Chyba nikt na Dolnym Śląsku nie spodziewał się, że po rundzie jesiennej tego sezonu Śląsk Wrocław będzie liderem Ekstraklasy. Ten wynik jest ogromnym zaskoczeniem, ale ma swoje odzwierciedlenie w tym, w jakiej formie w ostatnich miesiącach byli poszczególni gracze WKS-u.
Letnie transfery również w dużej mierze dały pozytywny impuls. Oczywiście nie wszystkie, bo wśród świeżo sprowadzonych zawodników znajdziemy też takich, który nie dali zbyt wiele dobrego. Takim graczem jest Kenneth Zohore.

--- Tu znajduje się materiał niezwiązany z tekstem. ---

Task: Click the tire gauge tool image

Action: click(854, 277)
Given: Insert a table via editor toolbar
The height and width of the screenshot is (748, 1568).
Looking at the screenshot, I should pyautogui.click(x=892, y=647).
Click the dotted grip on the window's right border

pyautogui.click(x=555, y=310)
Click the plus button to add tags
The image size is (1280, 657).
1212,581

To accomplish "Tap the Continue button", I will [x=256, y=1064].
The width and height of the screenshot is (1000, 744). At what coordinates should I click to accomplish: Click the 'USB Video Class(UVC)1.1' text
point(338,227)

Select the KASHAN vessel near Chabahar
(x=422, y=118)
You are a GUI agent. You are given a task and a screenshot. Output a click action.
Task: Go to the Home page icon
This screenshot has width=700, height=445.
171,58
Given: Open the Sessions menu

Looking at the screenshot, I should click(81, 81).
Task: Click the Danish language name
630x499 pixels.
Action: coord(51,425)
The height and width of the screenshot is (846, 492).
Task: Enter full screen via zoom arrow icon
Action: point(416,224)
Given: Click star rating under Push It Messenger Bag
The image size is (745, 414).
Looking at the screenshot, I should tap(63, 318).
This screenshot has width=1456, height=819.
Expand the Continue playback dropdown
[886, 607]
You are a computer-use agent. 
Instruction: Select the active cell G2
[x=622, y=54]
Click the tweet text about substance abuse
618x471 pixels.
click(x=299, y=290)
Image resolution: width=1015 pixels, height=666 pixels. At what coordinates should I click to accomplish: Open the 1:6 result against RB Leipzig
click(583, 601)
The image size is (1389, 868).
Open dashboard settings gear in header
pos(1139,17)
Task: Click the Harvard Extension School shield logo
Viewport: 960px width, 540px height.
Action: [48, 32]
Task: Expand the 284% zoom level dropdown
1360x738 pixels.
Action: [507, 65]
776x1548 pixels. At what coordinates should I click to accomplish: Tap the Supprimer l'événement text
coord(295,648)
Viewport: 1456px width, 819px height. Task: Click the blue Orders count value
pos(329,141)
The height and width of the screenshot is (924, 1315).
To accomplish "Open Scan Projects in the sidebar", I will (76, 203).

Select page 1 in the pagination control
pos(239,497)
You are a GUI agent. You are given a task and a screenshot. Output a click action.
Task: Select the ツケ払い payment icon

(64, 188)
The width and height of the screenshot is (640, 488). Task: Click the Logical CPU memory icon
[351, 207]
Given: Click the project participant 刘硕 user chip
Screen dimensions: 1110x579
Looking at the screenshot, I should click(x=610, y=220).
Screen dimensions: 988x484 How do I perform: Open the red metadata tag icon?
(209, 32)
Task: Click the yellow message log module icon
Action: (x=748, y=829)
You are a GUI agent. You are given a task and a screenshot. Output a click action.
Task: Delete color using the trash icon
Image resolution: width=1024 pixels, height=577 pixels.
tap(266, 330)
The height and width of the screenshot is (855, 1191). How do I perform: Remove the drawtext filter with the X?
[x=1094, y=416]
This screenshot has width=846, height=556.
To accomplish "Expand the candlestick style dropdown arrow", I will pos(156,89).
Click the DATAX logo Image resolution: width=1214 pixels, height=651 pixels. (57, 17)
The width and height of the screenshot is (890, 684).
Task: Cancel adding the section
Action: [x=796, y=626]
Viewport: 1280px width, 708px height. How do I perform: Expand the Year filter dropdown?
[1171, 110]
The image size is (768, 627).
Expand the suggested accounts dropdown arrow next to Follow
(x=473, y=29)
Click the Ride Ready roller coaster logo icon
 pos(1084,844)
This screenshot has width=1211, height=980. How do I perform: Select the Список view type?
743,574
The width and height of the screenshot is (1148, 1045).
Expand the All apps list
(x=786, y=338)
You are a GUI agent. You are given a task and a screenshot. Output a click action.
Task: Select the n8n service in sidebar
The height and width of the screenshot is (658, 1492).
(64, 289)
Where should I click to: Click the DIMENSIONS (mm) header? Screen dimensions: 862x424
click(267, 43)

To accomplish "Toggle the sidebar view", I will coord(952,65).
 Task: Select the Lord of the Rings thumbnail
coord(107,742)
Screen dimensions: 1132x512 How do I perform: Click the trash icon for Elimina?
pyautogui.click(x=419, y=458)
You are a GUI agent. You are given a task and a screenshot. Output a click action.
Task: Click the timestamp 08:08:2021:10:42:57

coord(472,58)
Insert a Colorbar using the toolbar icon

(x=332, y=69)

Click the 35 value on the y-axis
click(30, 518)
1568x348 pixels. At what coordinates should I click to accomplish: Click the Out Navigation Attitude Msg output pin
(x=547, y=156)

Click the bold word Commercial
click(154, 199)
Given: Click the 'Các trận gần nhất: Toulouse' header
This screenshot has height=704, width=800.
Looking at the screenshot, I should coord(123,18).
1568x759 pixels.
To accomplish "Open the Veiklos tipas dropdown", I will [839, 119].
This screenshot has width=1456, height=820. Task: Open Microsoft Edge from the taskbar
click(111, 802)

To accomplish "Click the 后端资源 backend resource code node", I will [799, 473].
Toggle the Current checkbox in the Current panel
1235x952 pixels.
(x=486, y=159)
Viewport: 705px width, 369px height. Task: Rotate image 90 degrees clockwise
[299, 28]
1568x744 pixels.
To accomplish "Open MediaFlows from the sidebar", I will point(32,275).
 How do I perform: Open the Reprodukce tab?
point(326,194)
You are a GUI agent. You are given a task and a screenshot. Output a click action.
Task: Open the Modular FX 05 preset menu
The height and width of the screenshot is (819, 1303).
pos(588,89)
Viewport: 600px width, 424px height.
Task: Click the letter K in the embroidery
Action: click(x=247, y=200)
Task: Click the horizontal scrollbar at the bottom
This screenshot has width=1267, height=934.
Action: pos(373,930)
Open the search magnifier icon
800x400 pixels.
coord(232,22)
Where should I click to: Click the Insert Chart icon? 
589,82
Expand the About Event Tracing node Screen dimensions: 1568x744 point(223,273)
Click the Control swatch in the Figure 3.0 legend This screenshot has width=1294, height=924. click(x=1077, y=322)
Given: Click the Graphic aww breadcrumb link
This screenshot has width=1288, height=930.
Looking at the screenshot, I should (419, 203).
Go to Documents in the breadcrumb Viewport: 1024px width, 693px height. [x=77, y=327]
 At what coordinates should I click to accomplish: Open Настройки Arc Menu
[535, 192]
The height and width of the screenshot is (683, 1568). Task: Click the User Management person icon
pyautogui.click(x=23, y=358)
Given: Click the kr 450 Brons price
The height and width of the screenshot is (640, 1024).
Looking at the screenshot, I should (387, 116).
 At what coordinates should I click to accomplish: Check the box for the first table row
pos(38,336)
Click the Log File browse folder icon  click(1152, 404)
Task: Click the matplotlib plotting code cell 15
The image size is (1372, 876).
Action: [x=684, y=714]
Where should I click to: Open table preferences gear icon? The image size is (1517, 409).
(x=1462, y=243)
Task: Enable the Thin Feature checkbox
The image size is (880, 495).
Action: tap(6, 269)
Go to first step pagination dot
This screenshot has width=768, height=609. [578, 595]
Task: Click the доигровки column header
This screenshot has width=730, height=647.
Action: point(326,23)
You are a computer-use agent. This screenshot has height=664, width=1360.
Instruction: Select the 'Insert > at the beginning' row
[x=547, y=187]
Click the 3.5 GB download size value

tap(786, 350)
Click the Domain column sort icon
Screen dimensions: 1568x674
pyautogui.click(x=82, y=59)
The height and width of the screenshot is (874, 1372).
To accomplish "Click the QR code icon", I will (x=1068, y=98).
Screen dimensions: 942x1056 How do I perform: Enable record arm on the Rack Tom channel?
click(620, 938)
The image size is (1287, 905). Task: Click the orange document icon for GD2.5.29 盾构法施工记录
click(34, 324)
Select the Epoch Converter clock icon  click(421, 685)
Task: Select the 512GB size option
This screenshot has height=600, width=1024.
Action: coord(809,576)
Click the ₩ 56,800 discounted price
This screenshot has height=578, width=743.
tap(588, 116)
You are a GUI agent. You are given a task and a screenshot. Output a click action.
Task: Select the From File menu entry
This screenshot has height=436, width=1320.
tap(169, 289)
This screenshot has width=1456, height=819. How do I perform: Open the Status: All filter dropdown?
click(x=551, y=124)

Z informacji podanych przez Szymona Janczyka z portalu weszło.com wynika, że już wkrótce Duńczyk może pożegnać się z klubem. Śląsk oferuje usługi napastnika innym zespołom, w tym nie wyklucza również jego wypożyczenia.
Choć taki ruch de facto również oznaczałby definitywne rozstanie, bo 29-latek ma kontrakt ważny zaledwie do końca czerwca 2024 roku. W przypadku odejścia Zohore nie zostanie zapamiętany ze zbyt wielu rzeczy, choć tą, która zapewne będzie najczęściej przypominana, będzie fakt, że na początku swojej przygody we Wrocławiu był nieprzygotowany do gry.
Natomiast jego temat był dość mocno zepchnięty na drugi plan co było spowodowane świetną dyspozycją Erika Exposito. Hiszpan ma za sobą niesamowitą rundę i Duńczyk, który w pewnym sensie miał być jego zmiennikiem, został przez niektórych nawet zapomniany.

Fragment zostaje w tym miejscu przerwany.